Regra que exige bens de titular de cartório para cobrir passivo trabalhista vai ao STF
Norma exige que titulares indiquem bens suficientes para cobrir eventual passivo com empregados.
Da Redação
terça-feira, 15 de setembro de 2026
Atualizado às 09:21
A Associação dos Notários e Registradores do Brasil - Anoreg ajuizou no STF ação para derrubar regras do CNJ que obrigam titulares de cartórios extrajudiciais a demonstrar capacidade financeira para arcar com obrigações trabalhistas de seus empregados.
Na ADIn 8.015, distribuída ao ministro Flávio Dino, a entidade sustenta que as exigências criam obrigações patrimoniais sem previsão legal e violam direitos à propriedade, à intimidade e à proteção de dados.
Bens livres de ônus
A associação questiona os arts. 8º a 17 do provimento 227/26 do CNJ. Pelas regras, notários e registradores devem indicar bens e direitos livres de ônus em valor suficiente para cobrir o passivo trabalhista declarado.
Segundo a Anoreg, ao estabelecer a obrigação por meio de provimento, o CNJ ultrapassou seu poder regulamentar.
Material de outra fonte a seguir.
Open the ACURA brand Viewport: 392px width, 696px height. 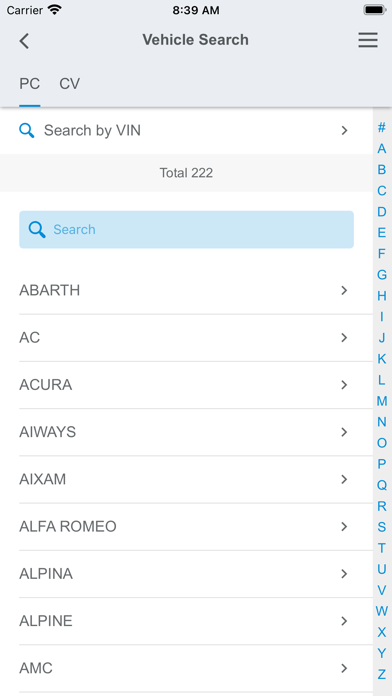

A entidade argumenta que foram criadas obrigações patrimoniais e consequências disciplinares que não estariam previstas em lei.
Demissão simultânea
A associação também considera as medidas desproporcionais em razão da forma de cálculo do passivo trabalhista. De acordo com a ação, a estimativa parte de um cenário em que todos os empregados do cartório seriam dispensados simultaneamente e sem justa causa.
Para a Anoreg, a exigência é imposta mesmo quando não há inadimplência ou dificuldade financeira concreta.
A entidade questiona, ainda, a necessidade de identificação contínua de bens pessoais dos titulares dos cartórios. Segundo sustenta, a medida viola os direitos à propriedade, à intimidade e à proteção de dados.